As I entered graduate school, it became clear to me that not everyone was like Chad. I realized that whether a student gets properly trained or not is unfortunately pretty random – it depends on the project, the lab, the PI. I saw many colleagues end up in bad situations that eventually soured them on research and drove them to leave science altogether. It seemed to me we could do better.

So, although I didn’t have the details quite worked out, I knew that I wanted to try to develop a resource that supported scientists and made them feel that they have a mentor and partner committed to their success both in and out of the lab – like a virtual Chad.

ASBMB: Could you give our readers an idea of what your current job involves?
Marnett: Much like research, the job requires creative problem solving. However, instead of thinking about proteins, cells and gels, I focus on site functionalities, content development, marketing, Facebook, Twitter, etc. – no two days are the same. While it’s always challenging, it’s been fun and rewarding to see BenchFly become a reality after years of existing only in my head.

Our mission is to provide researchers with the community and tools they need to develop both professionally and personally in order to make research a better career today and for future generations of scientists. We’re [also] trying to knock down some of the stereotypes that learning science has to be serious and boring – showing the world that science can be fun, irreverent and exciting. There’s a video on the site showing a grad student trying to eliminate static from a scale. Nontraditional science to say the least … but very valuable information.

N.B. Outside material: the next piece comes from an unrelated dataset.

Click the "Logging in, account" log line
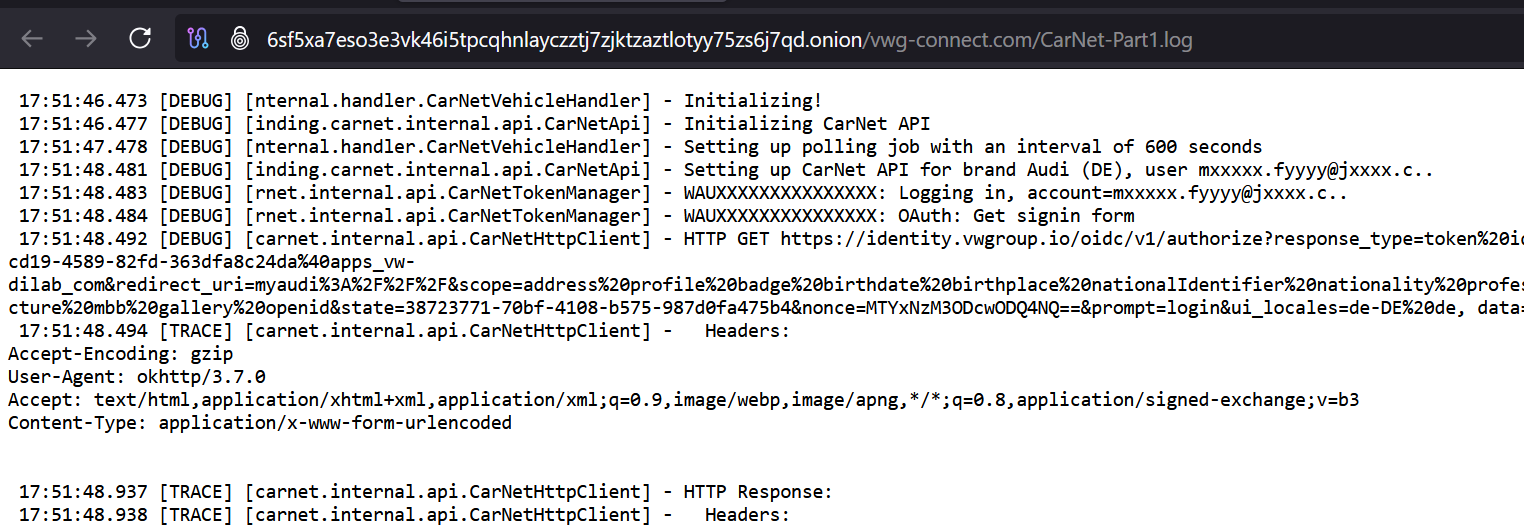 point(683,192)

In addition to videos, our blog topics range from professional (What Makes a Great Graduate Student?) to personal (Lessons from a Recovering Postdoc) to recipes (Poverty Nutrition: A Fugue in Egg Minor) to, well, Chuck Norris (Chuck Norris, Scientist?).

ASBMB: Does any of the training or education that you received help you in your current career path; i.e., can someone without a doctorate do what you do?
Marnett: As I mentioned earlier, one of my fears in leaving the bench was that 15 years of training was going to be flushed down the toilet – that would be a tough pill to swallow. It turns out BenchFly is very science-specific, so I don’t think I could have done what I’m doing now without a Ph.D. However, to your larger point – I think my training as a scientist has been invaluable in my development as an entrepreneur. Beyond scientific knowledge, graduate school develops critical thinking, communication skills and problem-solving abilities – all of which are vital to success in any career.

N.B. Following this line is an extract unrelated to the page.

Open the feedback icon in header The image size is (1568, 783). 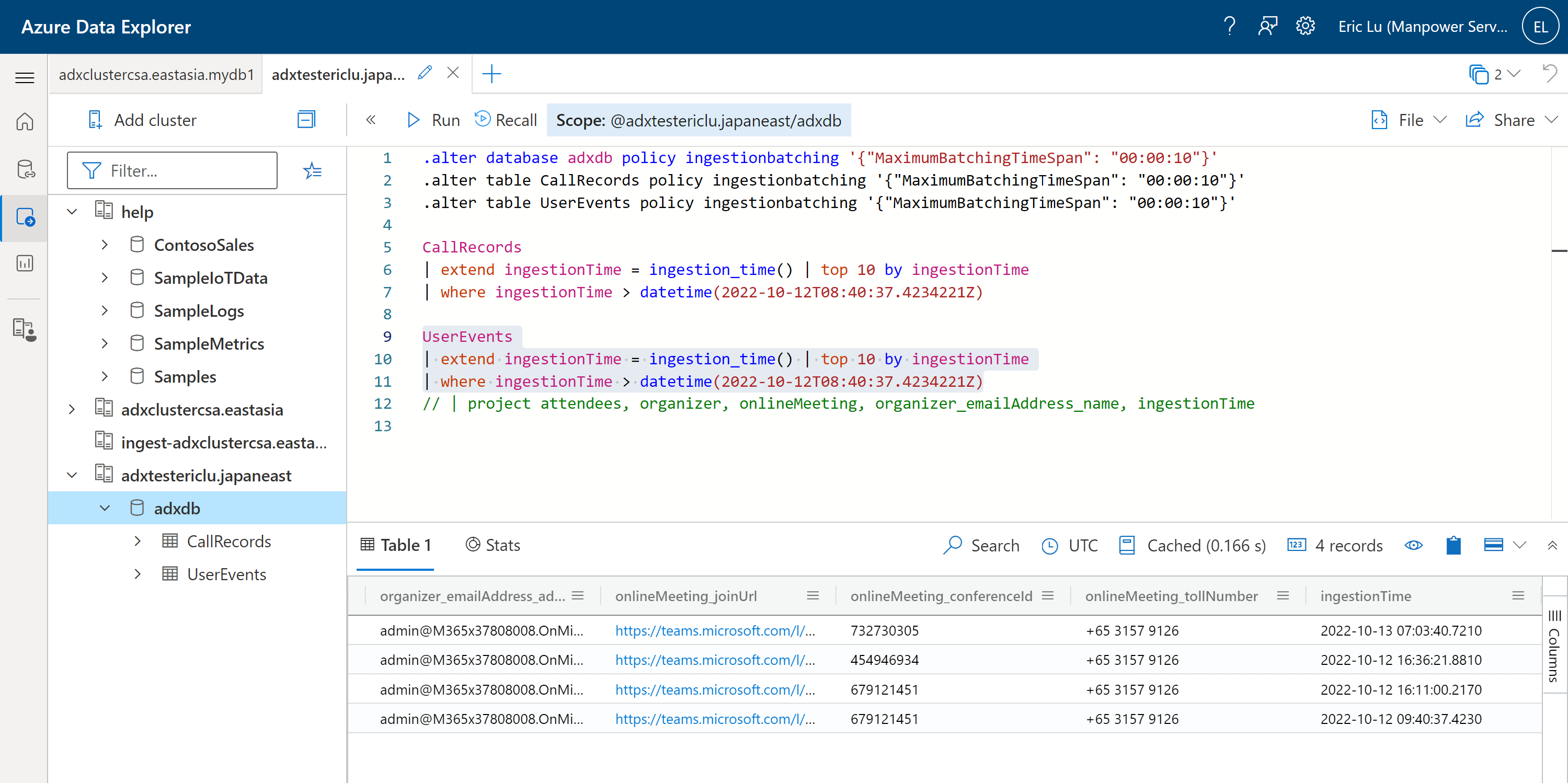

ASBMB: What advice would you give to undergraduates who may know that they like science and may want a career in science but don’t yet know exactly what they want to do once they graduate?
Marnett: I think we’re witnessing a shift in thinking in the career in which the traditional career path no longer means academics. We’re seeing that there are many opportunities to contribute to science both in and out of the lab, so students should not feel limited to one or two career choices when they get out.

I’d encourage students who don’t know exactly what they want to do to talk to people in as many different careers as possible. People love talking about themselves, so take advantage of it! Set up 15- to 20-minute phone calls to ask people about their jobs – what they do, what they like, what they don’t like, etc. Not only will these informational interviews provide you with a good idea of what various careers involve, but they also help to expand your personal network, which is incredibly valuable when you start to look for a job or a graduate school.

I would also recommend taking a year or two off before graduate school. Many of us feel the need to rush straight from college to grad school or else risk falling behind. As it turns out, the most successful grad students I knew all took time off before starting graduate school. It gave them a perspective and drive that wasn’t always present in students coming straight from undergraduate.